At the Prather family’s Thanksgiving dinner, I, as our clan’s reluctant patriarch, gave a brief speech before I said grace.
We should remember those who made it possible for us to be there, I said, those who’ve since gone on to their glory: My mom, my dad, my first wife, Renee.
I mentioned my grandparents, too.
Then, nodding toward my sister, I said, “Cathi and I are the only ones left who actually knew Grandma and Papa Chestnut and Granny and Papa Prather.”
After I’d prayed, I felt a tug on my arm.
My granddaughter Harper, 9, said, “You said nobody knew your grandparents. But I know them.”
I thought she was confused.
“No, honey, they all died a long time before you were born.”
“Yes,” she said, “but I know them from the stories you’ve told me about them.”
After the turkey was eaten and everyone had returned to their own homes, Harper’s comment stuck with me.
She was right, in ways she’s probably still too young to comprehend.
For many of us, about all we know of those who came before us is from the stories others have told us, stories passed on by parents, grandparents, aunts, uncles, neighbors and older siblings.
Even in cases where we ourselves did know the folks now departed, our memories are shaped by the tales others tell about them, too. Our memories and others’ memories intertwine and shift and bend.
After our forebears no longer exist as corporeal human beings, with minds and blood vessels and lungs and words of their own, they exist as characters we form and reform across the decades in our stories.
My Granny Prather was born at the turn of the 20th century in southeastern Kentucky. When she was a girl about Harper’s age, many of the old people around her remembered the Civil War firsthand.

[Records from a data collection]

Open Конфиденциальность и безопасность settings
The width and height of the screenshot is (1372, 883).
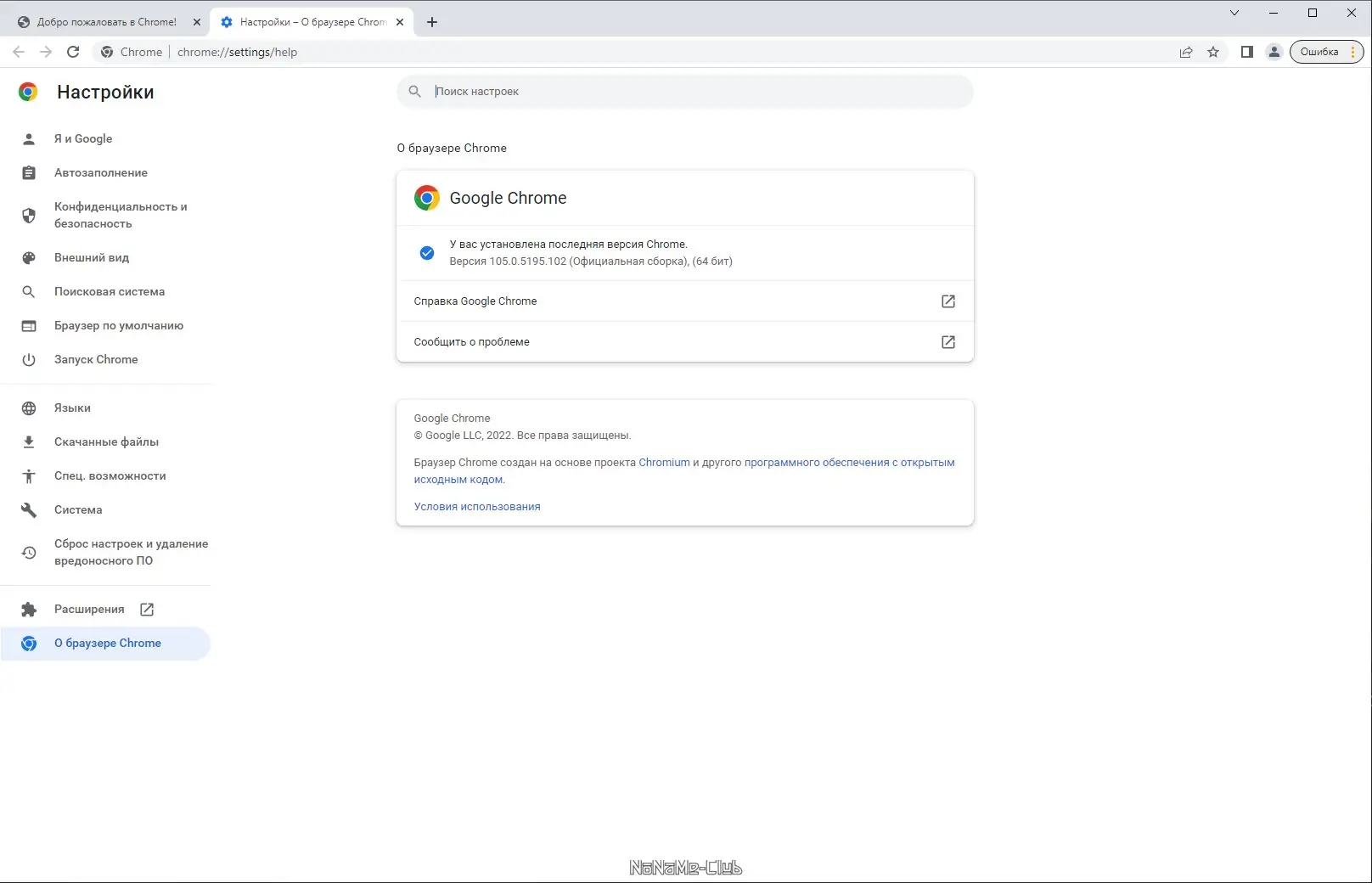point(120,215)
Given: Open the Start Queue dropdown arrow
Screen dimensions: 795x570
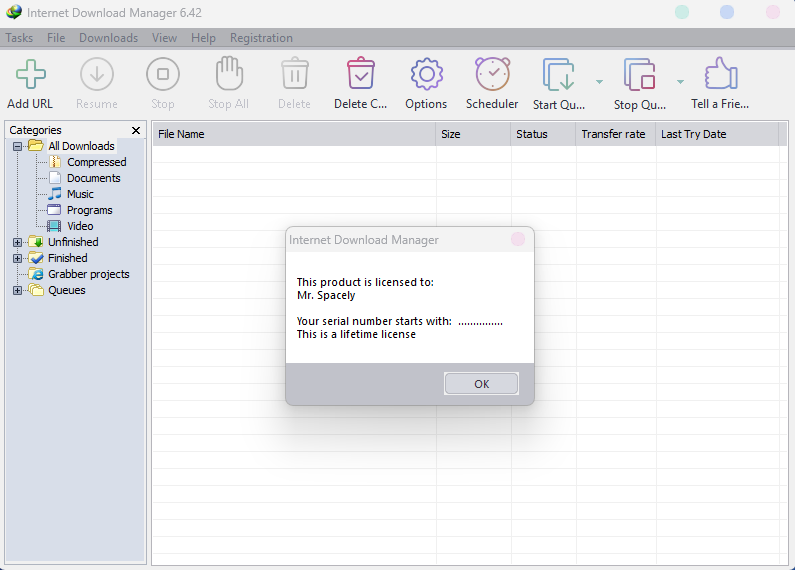Looking at the screenshot, I should (x=599, y=82).
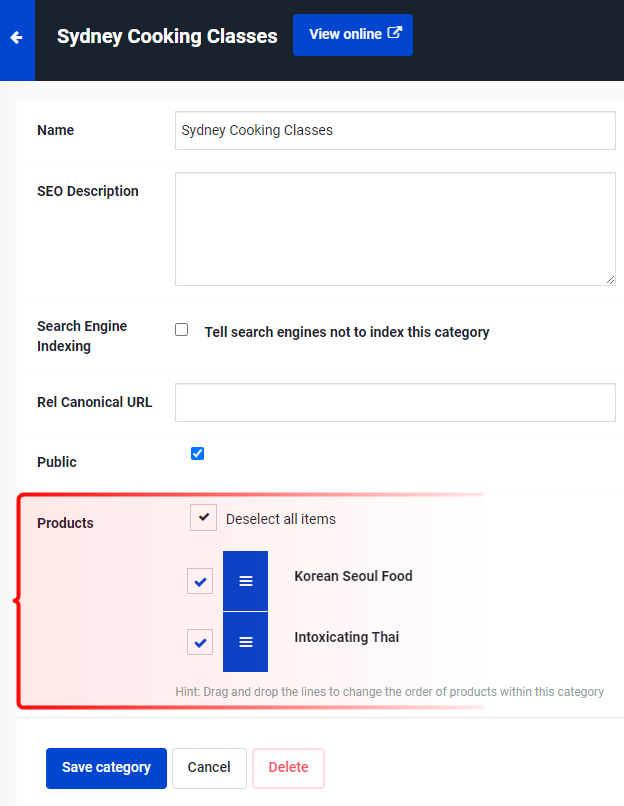This screenshot has width=624, height=806.
Task: Click external link icon in View online
Action: [x=394, y=33]
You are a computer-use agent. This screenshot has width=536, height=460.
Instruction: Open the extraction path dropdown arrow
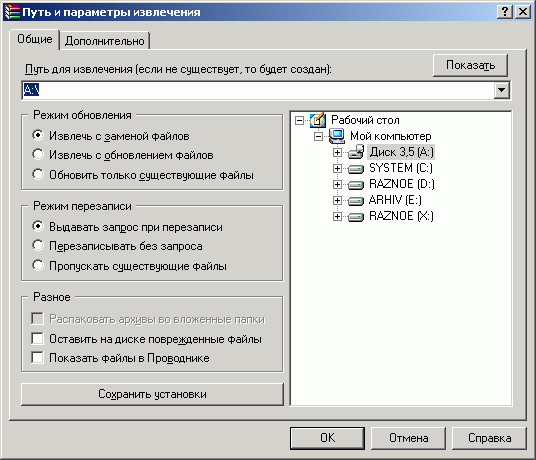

▶ _JOBS_
1. Give the four grandparents mentioned in the Thanksgiving essay, using the names the essay gives them.
2. Extend the Thanksgiving essay with a further paragraph that begins after its final sentence.
The items above are separate from the Thanksgiving essay.

▶ _WRITTEN RESPONSES_
1. Grandma Chestnut, Papa Chestnut, Granny Prather, Papa Prather

2.
Granny used to tell a tale she’d heard as a child, about a woman in their community who loved to cook and equally loved to eat.
This woman’s husband was off fighting in the war. She invited a bunch of her kin to her cabin and made them a mess of pigs’ feet, her favorite food.
After she’d served her family, she finally got to sit down to the table herself.
Just as she was eagerly tearing into a pig’s foot, a soldier came galloping up her to house, jumped off his horse and banged on the door.
Rushing inside, he said, “Ma’am, I’m sorry to bring you bad news, but there’s been a battle and your husband’s been killed.”
The lady didn’t even look up from her plate.
“Ma’am, maybe you didn’t hear me,” the messenger insisted. “Your husband is dead.”
“Aw, I heard you the first time,” the lady said, chewing. “And as soon as I finish these pigs’ feet, you’ll hear some screaming.”
Granny thought it was funniest tale ever. And so did I. I still think it’s funny, partly because in my mind I see Granny telling it, hear her cackling.
And so, that lady with the pigs’ feet lives on. Through Granny. Through me. Perhaps through Harper someday.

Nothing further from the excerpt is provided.